Creo Generative Topology Optimization (GTO) and the Generative Design Extension (GDX) are two industry-leading tools that can revolutionize your product development.

Generative techniques bring a bundle of benefits, but you must use the right tool to realize them. Creo GTO and GDX are similar, but not synonymous; here’s a quick primer on what they are and when to use their strengths to your advantage.

Generative Topology Optimization

Generative topology optimization is a great way to build a design that carries no excess material, without sacrificing strength, ultimately creating a lighter, less expensive part and a more efficient manufacturing process. But GTO in Creo does more than just contouring an existing design.

Once you have the basic optimization set up in Creo, you can select the material and manufacturing process, and GTO will optimize the part design for that combination.

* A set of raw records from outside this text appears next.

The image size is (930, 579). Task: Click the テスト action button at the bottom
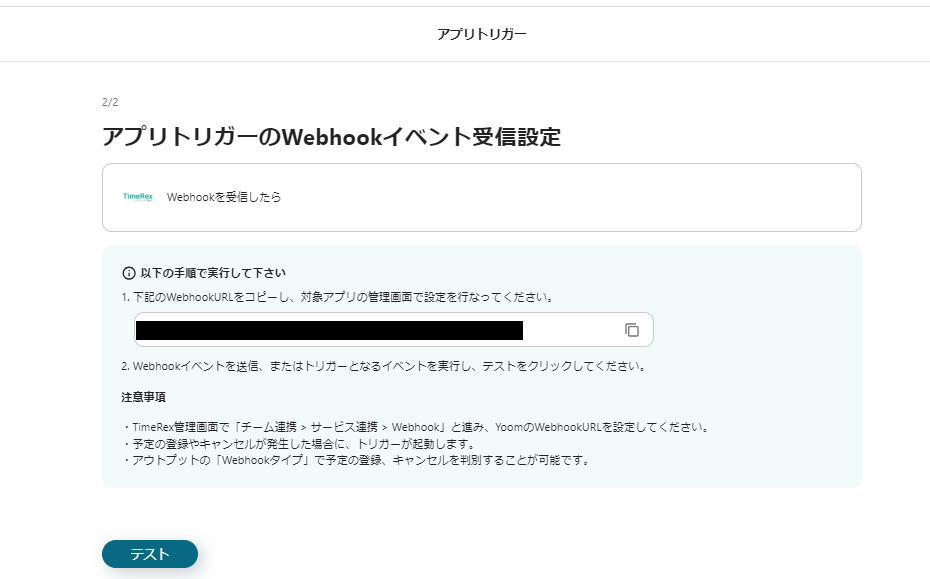coord(149,553)
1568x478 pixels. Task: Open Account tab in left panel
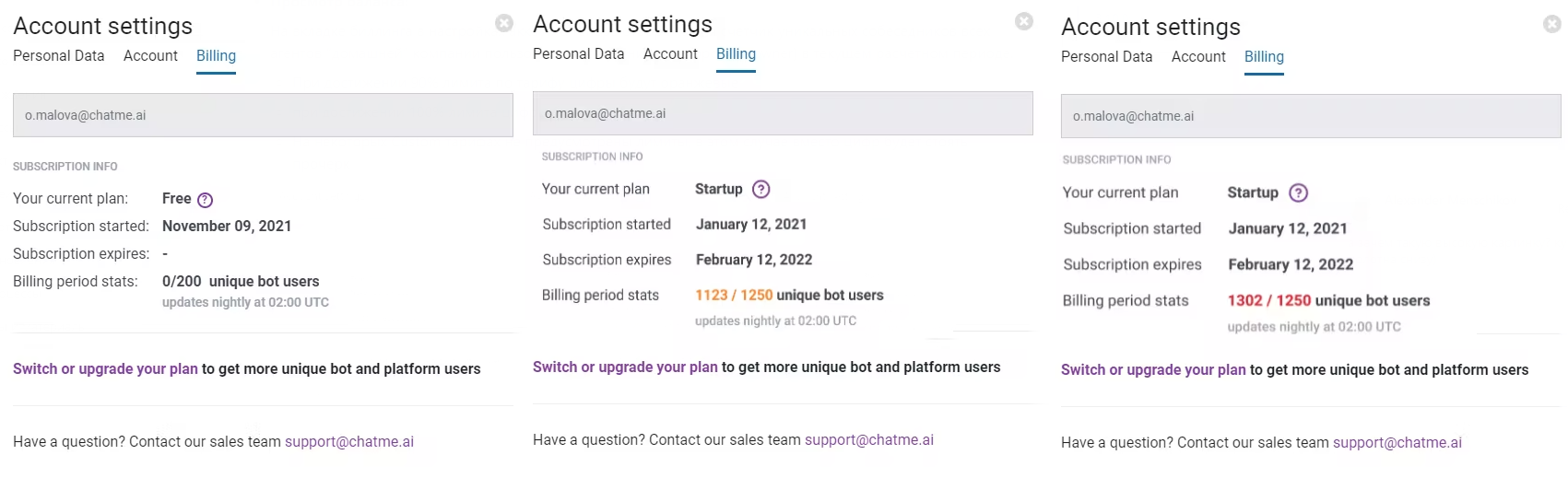[150, 55]
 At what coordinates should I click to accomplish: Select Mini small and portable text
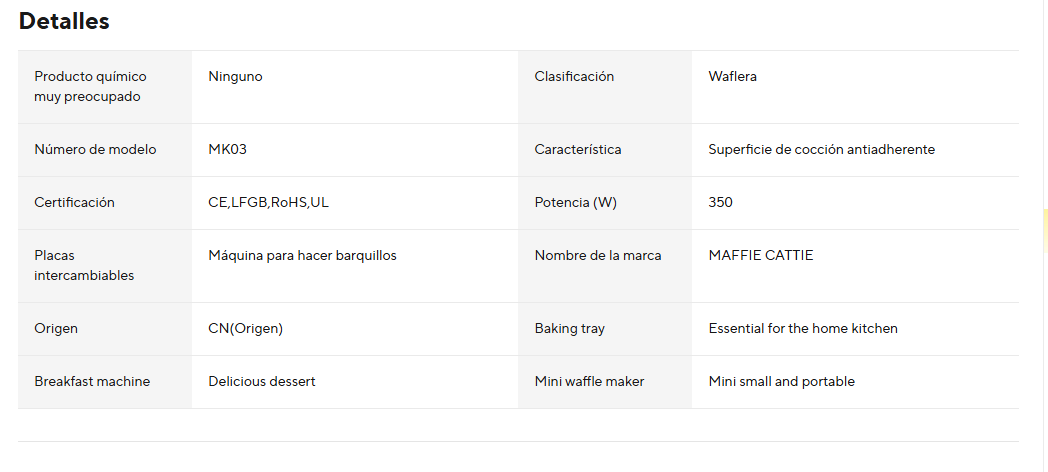[x=781, y=382]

Because this all happens within Creo, there are no import/export hassles, and nothing is lost in translation.

Note that the output from GTO doesn’t have to be your final design. You can also take that output, modify it, and analyze it using tools such as Creo Simulation Live.


Video: Creo Generative Topology Optimization demonstrated.

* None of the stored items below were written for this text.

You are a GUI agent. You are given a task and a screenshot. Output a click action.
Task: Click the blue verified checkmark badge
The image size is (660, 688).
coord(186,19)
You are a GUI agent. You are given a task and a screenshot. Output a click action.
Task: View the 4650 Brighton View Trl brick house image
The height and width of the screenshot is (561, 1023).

Generative Design Extension

The Generative Design Extension takes all the benefits of GTO and extends them with cloud-powered computing.

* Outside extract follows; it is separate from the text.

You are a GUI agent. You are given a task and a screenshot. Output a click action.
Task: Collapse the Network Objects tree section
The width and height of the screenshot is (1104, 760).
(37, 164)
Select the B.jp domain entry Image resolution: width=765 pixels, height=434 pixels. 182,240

To use GDX, you first set up the basic optimization in GTO. However, unlike GTO, you can add multiple design criteria, and multiple materials for each design. This collection, or study, is sent to GDX. That’s where the magic begins.

Instead of the single design you get from generative topology optimization, GDX harnesses the power of the cloud to generate multiple designs simultaneously. It will even automatically identify the top options for your review. You can quickly investigate the many design scenarios and discover innovative geometry solutions that you and your team may not have found using traditional methods.

Designs produced in GDX can be brought back to Creo for further refinement and analysis.

GDX extends the abilities of GTO to further save on time and material costs, reduce waste, and ultimately produce higher performing designs.


Video: Creo Generative Design extension explained.

Use Them Separate or Together

Clearly, GTO and GDX have their differences, depending on what you need for a project. Think of GTO as the right solution when you want to optimize a model for a specific material and manufacturing design process. Bring in GDX when you want to quickly develop and compare many scenarios in parallel, for more innovative solutions to your critical design challenges.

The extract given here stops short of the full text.